„Jeden Tag das Beste geben!“

p395289 NEUNsight Oktober 2018

Mit diesem einfachen Satz bringt Werner Hinze, Maître und Sommelier im Konstanzer 2-Sterne-Restaurant Ophelia, seine Leidenschaft für exquisiten Wein und Genuss auf den Punkt. Seit nunmehr neun Jahren führt er das Serviceteam an und unterstützt höchst erfolgreich die Küchenmannschaft um Chefkoch Dirk Hoberg. Die NEUNsight hat Werner Hinze besucht und einen Einblick in die Arbeit eines Sommeliers und Maître bekommen.

Werner Hinze schmunzelt leicht, als die Frage gestellt wird, ob es schwierig für ihn war oder noch immer ist, die passenden Weine zu den exklusiven und an Aromen reichen Gerichten der 2-Sterne-Küche auszusuchen. „Anfangs viel es mir schwerer, aber schnell wurde der eigene Stil der Küche klar“, so der seit dem Beginn im 2009 zur Gründungsmannschaft zählende Maître. „Ich bin frühzeitig über neue Gerichte informiert, probiere diese vor allen Gästen und kann daher in Ruhe den passenden Wein dazu aussuchen.“

Vertrauen in Empfehlungen

Dass er den Geschmack zielsicher trifft, zeigt auch, dass rund 60 Prozent seiner Gäste der Weinempfehlung des Sommeliers Hinze vertrauen und zum Menü eine von ihm ausgesuchte Weinbegleitung bestellen. Die Weine des Hauses, immerhin 450 verschiedene Partien, sind zudem persönlich ausgesucht und von im wahrsten Sinne des Wortes „ausgezeichneter Qualität“. So dominieren bei den Weinen die sogenannten „Großen Gewächse“, die hochwertigsten trockenen Qualitätsweine von ausgesuchten Weingütern, die Mitglied im Verband Deutscher Prädikats- und Qualitätsweingüter (VDP) oder Mitglied im Bernkastler Ring sind.

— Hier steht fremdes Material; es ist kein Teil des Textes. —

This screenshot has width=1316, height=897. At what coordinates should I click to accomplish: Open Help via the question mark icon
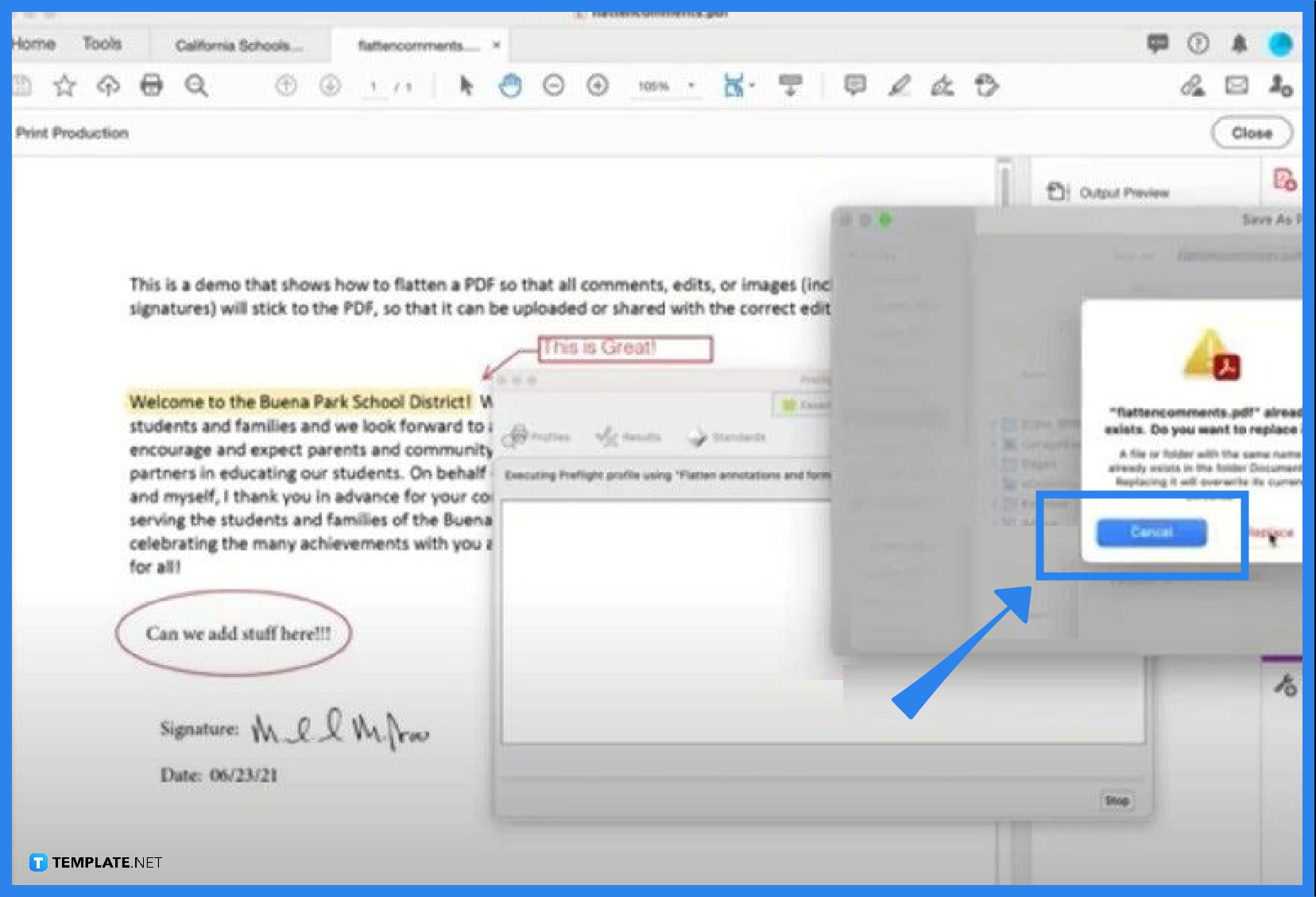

Deutsche Weine auf dem Vormarsch

Ohnehin stellt Werner Hinze den deutschen Winzern ein hervorragendes Zeugnis aus. „Die deutschen Winzer und ihre Weine haben sich ihre internationalen Meriten gründlich verdient“, so Werner Hinze. „Deutsche Riesling-Weine sind die Nummer 1 in der Welt und haben diese Wertschätzung durch die gute Arbeit der Winzer erhalten“, so der vor neun Jahren an den Bodensee gekommene Sommelier. Seine umfangreichen Erfahrungen hat Werner Hinze im Münchner Königshof von 1995 bis 1999 sammeln dürfen. Vor seinem Konstanzer Engagement lagen noch Stationen bei Gordon Ramsay und im The Ritz Hotel in London, dem Brandenburger Hof, Berlin, und dem Schlosshotel Kronberg.

Weine haben Geschichte(n)

Im Weinkeller der Ophelia in Konstanz dominiert kein regionaler Fokus. Obwohl sich die Schwerpunkte verlagert haben. Weine aus der Bodenseeregion haben zwar den größten Anteil des Weinbestandes, diese werden durch die bereits genannten deutschen Großen Gewächse und mit europäischen Spitzenweinen ergänzt. Das so manches erlesene  „Schätzchen“ sich im Weinkeller befindet ist nicht zuletzt auf die guten Beziehungen des Sommeliers zu Winzern in ganz Europa zu verdanken. Auf seinen Reisen erfährt Werner Hinze neben den Charakteristiken der probierten Weine auch die ein oder andere Geschichte des Weins, seines Winzers und der Region. „Diese Informationen gebe ich gern an unsere Gäste weiter, die sich sehr für solche Geschichten hinter dem eigentlichen Wein interessieren“, so der Maître.

Ein Duo der Spitzenklasse

Dass die Ophelia den Ruf genießt, zu den besten Gourmet-Restaurants in Deutschland zu zählen, ist sicher auch Werner Hinze zu verdanken, der sich mit seiner Service-Mannschaft wohltuend im Hintergrund hält. Das Prädikat „unaufdringlich“ ist für ihn eine Auszeichnung wie ein perfekter Service, der die Grundlage solcher Bewertungen ist. In der Kombination von Küchenchef Dirk Hoberg und Maître Werner Hinze ist über die Jahre ein Spitzen-Duo gewachsen, das ihre Gäste auf noch so manche positive Überraschung hoffen lassen kann.